Hume says:--
"We find, by experience, that when any impression has been present
in the mind, it again makes its appearance there as an idea, and
this it may do in two different ways: either when, on its new
appearance, it retains a considerable degree of its first vivacity,
and is somewhat intermediate between an impression and an idea; or
when it entirely loses that vivacity, and is a perfect idea. The
faculty by which we repeat our impressions in the first manner, is
called the _memory_, and the other the _imagination_."--(I. pp. 23,
24.)
And he considers that the only difference between ideas of imagination
and those of memory, except the superior vivacity of the latter, lies
in the fact that those of memory preserve the original order of the
impressions from which they are derived, while the imagination "is free
to transpose and change its ideas."
The latter statement of the difference between memory and imagination is
less open to cavil than the former, though by no means unassailable.

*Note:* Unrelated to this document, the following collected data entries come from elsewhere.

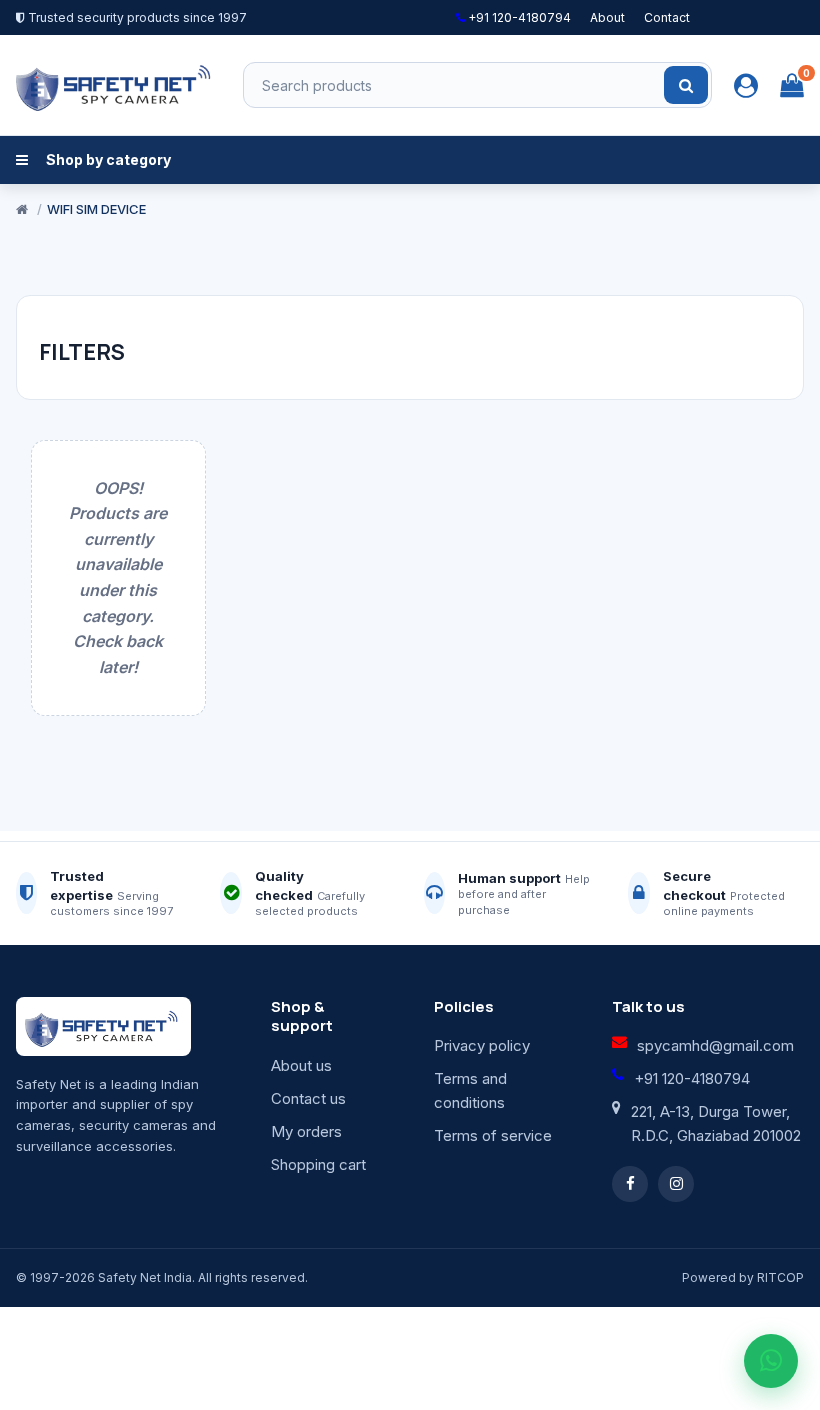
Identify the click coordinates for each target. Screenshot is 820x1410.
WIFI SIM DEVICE (96, 209)
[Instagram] (676, 1184)
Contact (667, 17)
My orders (306, 1131)
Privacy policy (482, 1045)
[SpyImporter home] (116, 85)
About (607, 17)
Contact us (308, 1098)
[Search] (686, 85)
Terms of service (493, 1135)
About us (301, 1065)
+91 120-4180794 (518, 17)
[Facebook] (630, 1184)
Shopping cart (318, 1164)
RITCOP (780, 1277)
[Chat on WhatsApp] (771, 1361)
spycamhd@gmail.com (715, 1045)
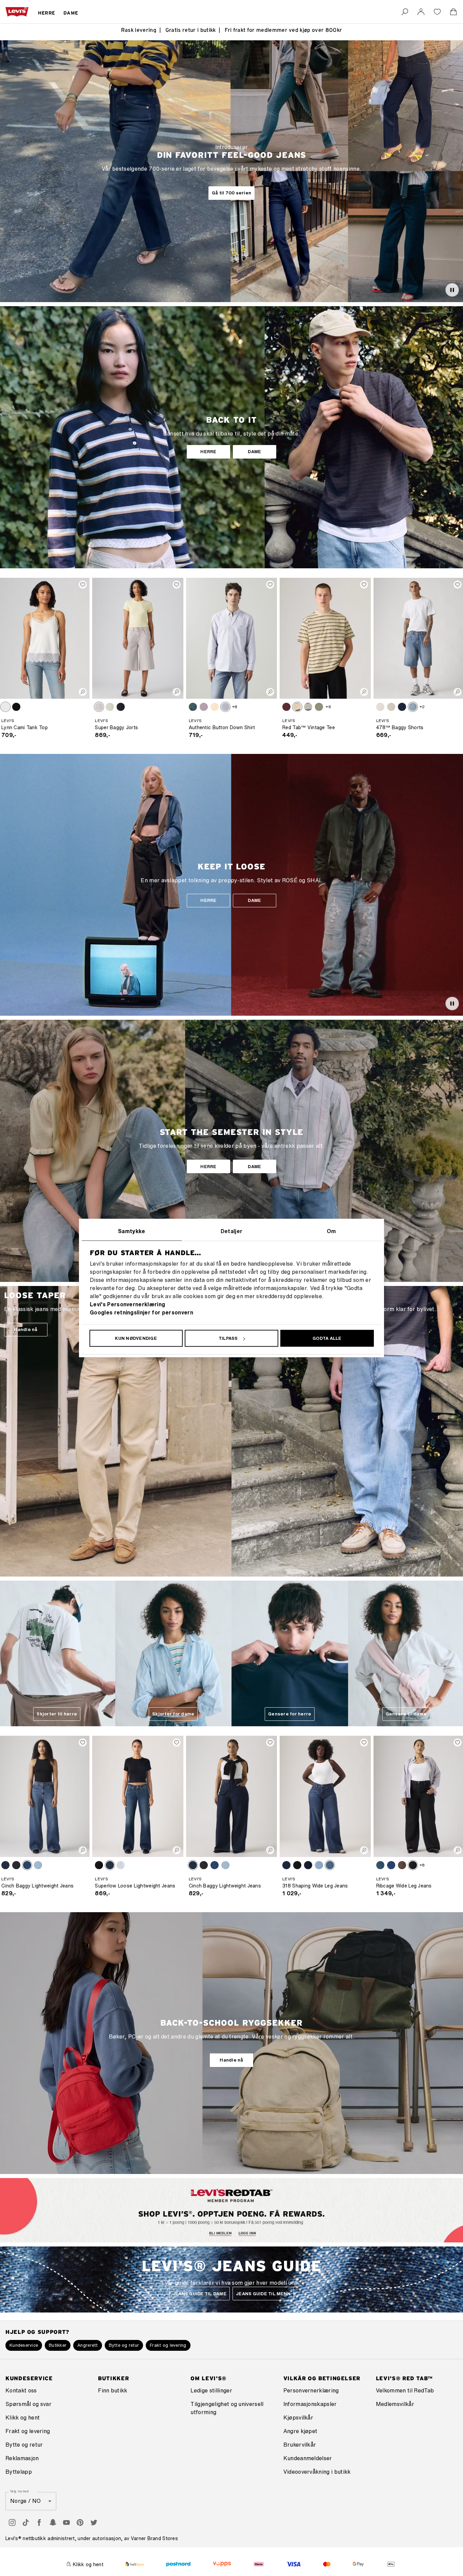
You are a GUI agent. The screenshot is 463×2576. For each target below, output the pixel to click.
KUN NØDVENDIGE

The special characteristic of a memory surely is not its vividness; but
that it is a complex idea, in which the idea of that which is remembered
is related by co-existence with other ideas, and by antecedence with
present impressions.
If I say I remember A. B., the chance acquaintance of ten years ago, it
is not because my idea of A. B. is very vivid--on the contrary, it is
extremely faint--but because that idea is associated with ideas of
impressions co-existent with those which I call A.